PROBLEM
Using the listing below, please gather every line containing the word "Navigasjon".

DATA FOR REVIEW
▬▬▬
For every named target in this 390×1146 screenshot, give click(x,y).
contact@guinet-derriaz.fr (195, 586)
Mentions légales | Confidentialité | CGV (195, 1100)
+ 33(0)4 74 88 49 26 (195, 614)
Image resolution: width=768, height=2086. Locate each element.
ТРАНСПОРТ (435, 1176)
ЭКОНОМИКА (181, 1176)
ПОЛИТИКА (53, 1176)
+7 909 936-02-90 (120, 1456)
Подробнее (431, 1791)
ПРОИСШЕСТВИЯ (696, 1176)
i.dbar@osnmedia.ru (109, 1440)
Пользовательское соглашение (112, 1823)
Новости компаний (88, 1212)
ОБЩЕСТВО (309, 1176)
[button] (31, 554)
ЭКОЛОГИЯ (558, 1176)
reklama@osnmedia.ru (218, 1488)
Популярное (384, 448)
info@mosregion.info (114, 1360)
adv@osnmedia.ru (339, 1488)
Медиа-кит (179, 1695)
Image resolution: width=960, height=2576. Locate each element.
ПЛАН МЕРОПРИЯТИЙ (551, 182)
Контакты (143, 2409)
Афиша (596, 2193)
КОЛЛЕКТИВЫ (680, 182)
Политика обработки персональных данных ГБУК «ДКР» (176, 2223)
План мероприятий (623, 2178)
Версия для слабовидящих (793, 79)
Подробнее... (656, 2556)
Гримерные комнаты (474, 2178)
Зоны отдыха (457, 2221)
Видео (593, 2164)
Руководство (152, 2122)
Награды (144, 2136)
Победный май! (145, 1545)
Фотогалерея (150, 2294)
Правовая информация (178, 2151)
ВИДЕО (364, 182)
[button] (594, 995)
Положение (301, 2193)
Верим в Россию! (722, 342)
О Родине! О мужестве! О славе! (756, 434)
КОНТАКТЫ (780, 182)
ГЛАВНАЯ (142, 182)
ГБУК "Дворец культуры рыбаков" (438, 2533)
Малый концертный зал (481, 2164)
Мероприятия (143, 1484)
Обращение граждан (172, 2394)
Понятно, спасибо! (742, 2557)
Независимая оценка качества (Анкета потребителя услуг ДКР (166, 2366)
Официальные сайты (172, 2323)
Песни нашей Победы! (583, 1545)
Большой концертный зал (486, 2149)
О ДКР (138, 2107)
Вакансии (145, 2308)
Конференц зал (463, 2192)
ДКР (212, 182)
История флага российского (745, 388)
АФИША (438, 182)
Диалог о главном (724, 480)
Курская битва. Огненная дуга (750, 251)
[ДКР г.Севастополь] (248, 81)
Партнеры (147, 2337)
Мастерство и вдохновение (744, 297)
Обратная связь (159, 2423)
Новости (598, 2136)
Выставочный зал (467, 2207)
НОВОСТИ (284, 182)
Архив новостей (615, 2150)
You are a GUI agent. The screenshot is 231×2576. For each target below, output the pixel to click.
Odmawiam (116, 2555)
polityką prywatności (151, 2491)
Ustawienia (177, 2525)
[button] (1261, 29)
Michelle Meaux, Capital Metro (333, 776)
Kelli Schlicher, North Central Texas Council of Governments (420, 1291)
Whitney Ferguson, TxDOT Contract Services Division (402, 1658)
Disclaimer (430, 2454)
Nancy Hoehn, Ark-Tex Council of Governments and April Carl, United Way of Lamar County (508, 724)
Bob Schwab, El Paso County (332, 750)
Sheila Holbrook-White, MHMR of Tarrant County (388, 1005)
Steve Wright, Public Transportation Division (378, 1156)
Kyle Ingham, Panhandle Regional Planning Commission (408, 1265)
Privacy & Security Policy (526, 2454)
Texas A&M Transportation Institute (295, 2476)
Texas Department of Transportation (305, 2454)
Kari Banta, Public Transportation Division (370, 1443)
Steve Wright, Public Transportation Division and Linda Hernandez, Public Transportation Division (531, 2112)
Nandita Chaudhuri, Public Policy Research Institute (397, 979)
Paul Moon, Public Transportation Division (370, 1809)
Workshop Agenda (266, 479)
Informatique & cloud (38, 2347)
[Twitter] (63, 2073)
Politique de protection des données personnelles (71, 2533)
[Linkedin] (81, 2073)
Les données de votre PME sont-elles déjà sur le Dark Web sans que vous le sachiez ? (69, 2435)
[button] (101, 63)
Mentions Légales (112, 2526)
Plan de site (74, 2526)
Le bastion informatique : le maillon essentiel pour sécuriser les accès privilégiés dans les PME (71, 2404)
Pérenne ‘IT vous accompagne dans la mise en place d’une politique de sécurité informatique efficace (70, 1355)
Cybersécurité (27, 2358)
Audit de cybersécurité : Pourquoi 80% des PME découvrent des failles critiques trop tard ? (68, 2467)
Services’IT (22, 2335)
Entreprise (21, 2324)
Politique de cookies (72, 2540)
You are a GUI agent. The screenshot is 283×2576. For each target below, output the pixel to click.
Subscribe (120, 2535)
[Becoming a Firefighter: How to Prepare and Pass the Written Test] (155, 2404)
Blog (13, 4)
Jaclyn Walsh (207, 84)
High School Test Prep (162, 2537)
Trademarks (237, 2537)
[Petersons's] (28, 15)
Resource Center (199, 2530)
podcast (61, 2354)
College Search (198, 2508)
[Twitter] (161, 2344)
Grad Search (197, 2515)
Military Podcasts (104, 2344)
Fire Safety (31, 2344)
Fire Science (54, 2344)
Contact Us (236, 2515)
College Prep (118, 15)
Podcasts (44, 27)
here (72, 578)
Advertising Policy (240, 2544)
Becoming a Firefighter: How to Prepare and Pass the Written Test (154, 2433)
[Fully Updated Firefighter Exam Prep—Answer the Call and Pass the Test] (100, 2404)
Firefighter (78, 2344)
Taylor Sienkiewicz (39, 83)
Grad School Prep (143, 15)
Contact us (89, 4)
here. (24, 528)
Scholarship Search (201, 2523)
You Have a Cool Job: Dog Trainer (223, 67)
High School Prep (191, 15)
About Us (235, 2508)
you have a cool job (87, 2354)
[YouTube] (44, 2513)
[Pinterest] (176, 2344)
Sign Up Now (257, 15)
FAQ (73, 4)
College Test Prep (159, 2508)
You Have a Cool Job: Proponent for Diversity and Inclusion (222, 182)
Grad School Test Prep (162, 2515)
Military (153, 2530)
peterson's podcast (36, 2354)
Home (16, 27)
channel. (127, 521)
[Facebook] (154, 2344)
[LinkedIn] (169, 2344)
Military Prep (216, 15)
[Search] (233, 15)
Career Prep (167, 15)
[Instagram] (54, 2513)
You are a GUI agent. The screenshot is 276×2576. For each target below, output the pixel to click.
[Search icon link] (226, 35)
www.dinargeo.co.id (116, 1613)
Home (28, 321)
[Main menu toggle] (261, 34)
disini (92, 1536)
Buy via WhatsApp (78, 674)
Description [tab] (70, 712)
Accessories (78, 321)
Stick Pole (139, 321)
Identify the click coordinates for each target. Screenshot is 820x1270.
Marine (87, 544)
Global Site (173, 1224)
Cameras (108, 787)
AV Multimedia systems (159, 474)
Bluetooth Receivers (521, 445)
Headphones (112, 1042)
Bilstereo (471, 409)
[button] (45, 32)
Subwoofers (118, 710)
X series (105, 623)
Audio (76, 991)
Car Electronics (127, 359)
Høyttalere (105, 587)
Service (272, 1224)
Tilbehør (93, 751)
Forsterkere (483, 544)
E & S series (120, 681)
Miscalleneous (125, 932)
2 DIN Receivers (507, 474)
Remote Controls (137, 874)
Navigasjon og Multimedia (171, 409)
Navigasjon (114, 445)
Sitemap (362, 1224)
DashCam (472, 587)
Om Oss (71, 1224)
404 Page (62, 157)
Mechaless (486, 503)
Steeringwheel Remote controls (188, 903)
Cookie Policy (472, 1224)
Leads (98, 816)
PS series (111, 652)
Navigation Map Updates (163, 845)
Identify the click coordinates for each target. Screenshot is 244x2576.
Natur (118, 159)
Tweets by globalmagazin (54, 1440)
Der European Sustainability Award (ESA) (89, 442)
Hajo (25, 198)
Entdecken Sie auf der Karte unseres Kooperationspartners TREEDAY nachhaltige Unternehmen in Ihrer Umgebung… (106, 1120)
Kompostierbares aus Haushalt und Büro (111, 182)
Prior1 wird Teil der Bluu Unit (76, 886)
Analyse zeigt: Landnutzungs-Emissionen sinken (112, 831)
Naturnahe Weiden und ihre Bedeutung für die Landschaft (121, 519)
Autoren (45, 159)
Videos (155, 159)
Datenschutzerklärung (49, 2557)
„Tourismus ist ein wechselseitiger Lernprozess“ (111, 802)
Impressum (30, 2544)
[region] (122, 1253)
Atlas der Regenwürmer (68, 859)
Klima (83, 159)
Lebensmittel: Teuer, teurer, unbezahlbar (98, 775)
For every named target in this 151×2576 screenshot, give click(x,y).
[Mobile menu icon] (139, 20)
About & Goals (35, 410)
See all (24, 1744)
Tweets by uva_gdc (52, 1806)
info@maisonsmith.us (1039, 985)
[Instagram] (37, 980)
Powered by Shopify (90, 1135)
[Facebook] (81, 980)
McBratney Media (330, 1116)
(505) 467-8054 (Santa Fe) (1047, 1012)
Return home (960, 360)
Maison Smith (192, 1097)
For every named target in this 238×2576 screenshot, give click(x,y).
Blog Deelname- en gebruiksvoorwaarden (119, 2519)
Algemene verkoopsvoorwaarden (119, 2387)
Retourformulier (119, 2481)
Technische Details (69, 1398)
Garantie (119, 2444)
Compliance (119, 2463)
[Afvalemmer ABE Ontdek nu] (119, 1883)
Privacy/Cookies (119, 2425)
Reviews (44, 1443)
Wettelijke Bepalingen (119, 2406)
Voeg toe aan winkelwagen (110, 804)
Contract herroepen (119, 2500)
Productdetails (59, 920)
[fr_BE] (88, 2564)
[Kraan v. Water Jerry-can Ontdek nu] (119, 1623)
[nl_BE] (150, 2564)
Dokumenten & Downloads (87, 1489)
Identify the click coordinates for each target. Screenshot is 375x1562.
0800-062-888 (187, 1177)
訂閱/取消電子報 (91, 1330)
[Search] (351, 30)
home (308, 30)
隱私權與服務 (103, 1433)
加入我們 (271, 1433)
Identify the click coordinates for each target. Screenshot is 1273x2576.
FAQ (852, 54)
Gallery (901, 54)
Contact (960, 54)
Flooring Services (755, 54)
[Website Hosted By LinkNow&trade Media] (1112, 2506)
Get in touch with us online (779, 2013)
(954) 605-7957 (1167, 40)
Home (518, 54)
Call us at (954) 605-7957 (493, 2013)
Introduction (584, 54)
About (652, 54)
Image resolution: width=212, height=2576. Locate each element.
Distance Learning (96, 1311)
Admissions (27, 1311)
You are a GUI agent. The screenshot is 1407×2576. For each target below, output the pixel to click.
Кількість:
▬▬▬
SOLUTION TO THIS EXERCISE
Navigasjon og Multimedia (171, 409)
Navigasjon (114, 445)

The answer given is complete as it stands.